(Data for locating words and elements)
- - - - - - -

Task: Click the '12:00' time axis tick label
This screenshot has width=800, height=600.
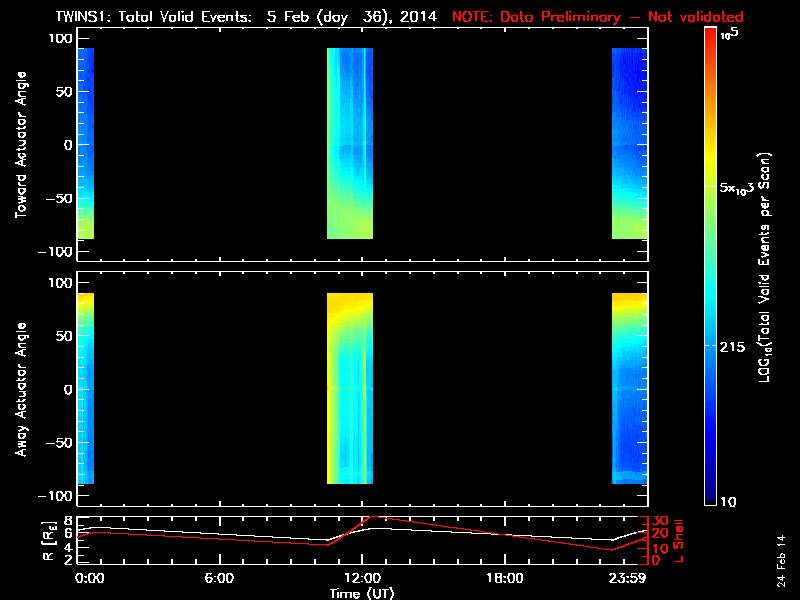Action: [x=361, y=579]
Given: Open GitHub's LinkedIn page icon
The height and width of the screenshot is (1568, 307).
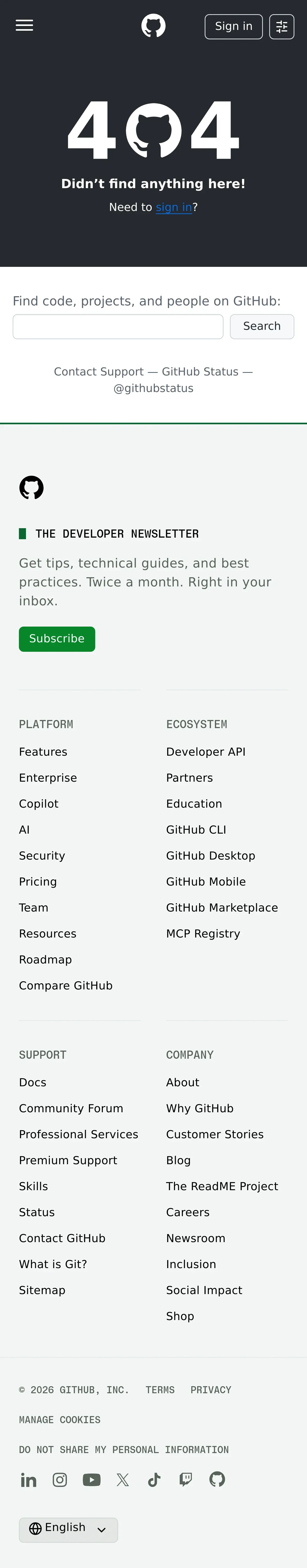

- - - - - - -

§ What to produce:
Lay out the lines of the records above as a numbered list, skipping blank lines. Leave the pictures out of your answer.

§ Solution for this exercise:
1. Task: Click the '12:00' time axis tick label
2. This screenshot has width=800, height=600.
3. Action: [x=361, y=579]
4. Given: Open GitHub's LinkedIn page icon
5. The height and width of the screenshot is (1568, 307).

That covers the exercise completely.